Como é o quadro clínico da PCA?
- PCA pequena: Assintomáticos.
- PCA maiores: dispneia ou palpitações por arritmias atriais e eventualmente presença cianose diferencial (localização anatômica do canal).
O que é possível ser encontrado no exame físico de um paciente com PCA?
*Ausculta
o Sopro contínuo, “em maquinaria” (trem), alcançando o pico no fim da sístole
o Mais bem audível no 1° ou 2° EIE
Quais exames diagnósticos devem ser solicitados para os pacientes com suspeita de PCA? E quais são os achados esperados?
*Eletrocardiograma: Usualmente normal, SVE nas PCAs grandes
*Radiografia de tórax: Aumento da área cardíaca à custa do VE, aumento da circulação pulmonar, calcificação ductal; PCA grandes: aumento da área cardíaca, aumento do tronco da artéria pulmonar e da aorta e aumento da trama vascular pulmonar
*Ecocardiograma:
o É a chave do diagnóstico. Identifica o canal e seu tamanho, demonstra o shunt.
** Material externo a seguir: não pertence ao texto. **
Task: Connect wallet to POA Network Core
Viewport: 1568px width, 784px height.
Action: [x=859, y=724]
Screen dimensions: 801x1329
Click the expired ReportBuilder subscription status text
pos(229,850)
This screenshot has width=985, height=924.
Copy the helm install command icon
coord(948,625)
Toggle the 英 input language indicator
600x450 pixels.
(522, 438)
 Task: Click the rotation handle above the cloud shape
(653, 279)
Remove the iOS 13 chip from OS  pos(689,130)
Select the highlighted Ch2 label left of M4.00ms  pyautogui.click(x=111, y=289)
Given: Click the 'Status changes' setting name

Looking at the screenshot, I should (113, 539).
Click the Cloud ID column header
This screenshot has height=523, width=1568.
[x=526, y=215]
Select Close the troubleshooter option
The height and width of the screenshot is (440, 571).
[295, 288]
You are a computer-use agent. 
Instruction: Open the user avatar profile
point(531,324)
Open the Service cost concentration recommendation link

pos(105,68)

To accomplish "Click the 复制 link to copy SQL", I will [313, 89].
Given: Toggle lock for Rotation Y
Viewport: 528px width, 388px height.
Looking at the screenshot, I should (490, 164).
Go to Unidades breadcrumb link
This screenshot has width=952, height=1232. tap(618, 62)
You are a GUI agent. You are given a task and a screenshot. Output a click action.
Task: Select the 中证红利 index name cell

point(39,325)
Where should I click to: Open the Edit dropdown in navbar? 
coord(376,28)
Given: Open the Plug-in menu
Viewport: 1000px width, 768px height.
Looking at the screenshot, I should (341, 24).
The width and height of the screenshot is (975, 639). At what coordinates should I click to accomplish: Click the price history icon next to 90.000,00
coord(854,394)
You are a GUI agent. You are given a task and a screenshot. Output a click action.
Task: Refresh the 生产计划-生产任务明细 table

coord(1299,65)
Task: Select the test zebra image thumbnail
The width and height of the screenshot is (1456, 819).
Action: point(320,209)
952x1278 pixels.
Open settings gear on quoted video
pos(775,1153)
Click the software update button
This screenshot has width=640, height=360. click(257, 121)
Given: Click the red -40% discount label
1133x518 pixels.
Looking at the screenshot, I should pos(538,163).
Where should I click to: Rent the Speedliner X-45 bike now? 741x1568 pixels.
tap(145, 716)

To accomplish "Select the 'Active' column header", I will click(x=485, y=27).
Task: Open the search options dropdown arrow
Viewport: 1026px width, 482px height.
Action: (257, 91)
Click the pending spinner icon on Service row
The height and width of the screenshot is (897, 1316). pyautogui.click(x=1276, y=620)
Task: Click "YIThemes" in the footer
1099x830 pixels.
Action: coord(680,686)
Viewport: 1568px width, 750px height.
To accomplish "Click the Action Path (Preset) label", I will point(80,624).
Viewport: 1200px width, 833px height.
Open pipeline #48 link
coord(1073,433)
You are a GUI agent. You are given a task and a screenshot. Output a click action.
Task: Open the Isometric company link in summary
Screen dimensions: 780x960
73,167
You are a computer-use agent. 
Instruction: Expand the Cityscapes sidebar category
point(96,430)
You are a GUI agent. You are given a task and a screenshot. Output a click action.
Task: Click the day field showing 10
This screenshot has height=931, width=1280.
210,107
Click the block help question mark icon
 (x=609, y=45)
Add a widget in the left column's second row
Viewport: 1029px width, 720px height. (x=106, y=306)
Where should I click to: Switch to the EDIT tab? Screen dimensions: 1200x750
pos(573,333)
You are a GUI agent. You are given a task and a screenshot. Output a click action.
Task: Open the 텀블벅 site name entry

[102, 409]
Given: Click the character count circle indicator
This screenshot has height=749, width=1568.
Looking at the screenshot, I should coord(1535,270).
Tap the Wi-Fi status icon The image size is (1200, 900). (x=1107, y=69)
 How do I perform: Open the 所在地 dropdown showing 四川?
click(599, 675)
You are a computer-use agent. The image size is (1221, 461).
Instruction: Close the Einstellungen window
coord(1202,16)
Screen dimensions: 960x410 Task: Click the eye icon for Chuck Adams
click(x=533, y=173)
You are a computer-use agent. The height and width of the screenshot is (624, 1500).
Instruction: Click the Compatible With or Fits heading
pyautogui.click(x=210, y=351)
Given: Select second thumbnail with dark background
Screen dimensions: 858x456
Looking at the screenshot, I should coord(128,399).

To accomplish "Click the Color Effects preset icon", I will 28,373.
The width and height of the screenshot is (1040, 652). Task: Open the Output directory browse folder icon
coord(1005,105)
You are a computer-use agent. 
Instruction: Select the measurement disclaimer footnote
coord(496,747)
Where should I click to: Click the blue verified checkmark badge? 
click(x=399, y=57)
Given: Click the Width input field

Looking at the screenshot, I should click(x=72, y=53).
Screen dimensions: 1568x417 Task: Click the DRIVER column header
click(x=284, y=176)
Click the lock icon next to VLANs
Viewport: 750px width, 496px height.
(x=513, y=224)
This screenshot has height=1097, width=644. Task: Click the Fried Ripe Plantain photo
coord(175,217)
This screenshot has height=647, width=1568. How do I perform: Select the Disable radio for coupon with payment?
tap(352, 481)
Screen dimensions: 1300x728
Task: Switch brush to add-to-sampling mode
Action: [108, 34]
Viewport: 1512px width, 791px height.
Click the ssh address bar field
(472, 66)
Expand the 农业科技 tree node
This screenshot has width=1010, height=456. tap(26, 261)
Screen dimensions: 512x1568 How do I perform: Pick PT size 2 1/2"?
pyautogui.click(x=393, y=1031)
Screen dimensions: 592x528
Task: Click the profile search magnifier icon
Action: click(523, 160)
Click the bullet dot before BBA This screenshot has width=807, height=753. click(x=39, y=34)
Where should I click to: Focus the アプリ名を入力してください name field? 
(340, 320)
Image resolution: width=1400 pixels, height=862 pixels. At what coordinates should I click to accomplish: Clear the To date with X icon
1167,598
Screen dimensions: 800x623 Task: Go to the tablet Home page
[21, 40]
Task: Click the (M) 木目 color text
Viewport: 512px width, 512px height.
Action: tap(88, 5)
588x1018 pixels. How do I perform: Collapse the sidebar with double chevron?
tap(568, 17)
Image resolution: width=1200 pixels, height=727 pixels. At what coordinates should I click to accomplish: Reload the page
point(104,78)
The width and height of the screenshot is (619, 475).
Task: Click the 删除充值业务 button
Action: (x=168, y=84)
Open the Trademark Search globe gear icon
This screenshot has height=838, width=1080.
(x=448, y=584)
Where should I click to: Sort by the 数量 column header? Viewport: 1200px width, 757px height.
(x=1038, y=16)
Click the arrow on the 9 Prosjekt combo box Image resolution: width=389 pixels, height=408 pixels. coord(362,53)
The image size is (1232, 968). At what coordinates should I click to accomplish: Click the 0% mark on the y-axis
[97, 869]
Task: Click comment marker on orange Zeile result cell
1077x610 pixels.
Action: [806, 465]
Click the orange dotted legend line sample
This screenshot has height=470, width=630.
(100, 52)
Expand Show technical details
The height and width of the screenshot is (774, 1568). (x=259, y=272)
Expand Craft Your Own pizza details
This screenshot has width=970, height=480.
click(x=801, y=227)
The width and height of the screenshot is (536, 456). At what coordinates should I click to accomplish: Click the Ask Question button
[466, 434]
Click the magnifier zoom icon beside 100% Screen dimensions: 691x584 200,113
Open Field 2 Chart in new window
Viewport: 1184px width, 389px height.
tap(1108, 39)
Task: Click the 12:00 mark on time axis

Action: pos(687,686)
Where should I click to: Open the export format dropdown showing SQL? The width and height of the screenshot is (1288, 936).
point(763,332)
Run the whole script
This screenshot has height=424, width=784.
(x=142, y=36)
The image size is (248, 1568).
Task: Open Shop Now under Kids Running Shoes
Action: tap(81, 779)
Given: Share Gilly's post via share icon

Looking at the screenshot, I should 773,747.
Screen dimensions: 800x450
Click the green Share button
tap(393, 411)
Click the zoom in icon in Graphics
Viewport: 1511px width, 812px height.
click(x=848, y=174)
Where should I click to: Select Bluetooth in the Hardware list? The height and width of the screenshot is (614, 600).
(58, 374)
o Tamanho das cavidades – evidência indireta da magnitude do shunt.
Como é o tratamento da PCA?
- A PCA deverá ser fechada se houver sinais de sobrecarga de VE e na ausência de hipertensão pulmonar irreversível (Síndrome de Eisenmenger).
- Pode ser fechada de forma percutânea se o canal for menor que 8mm.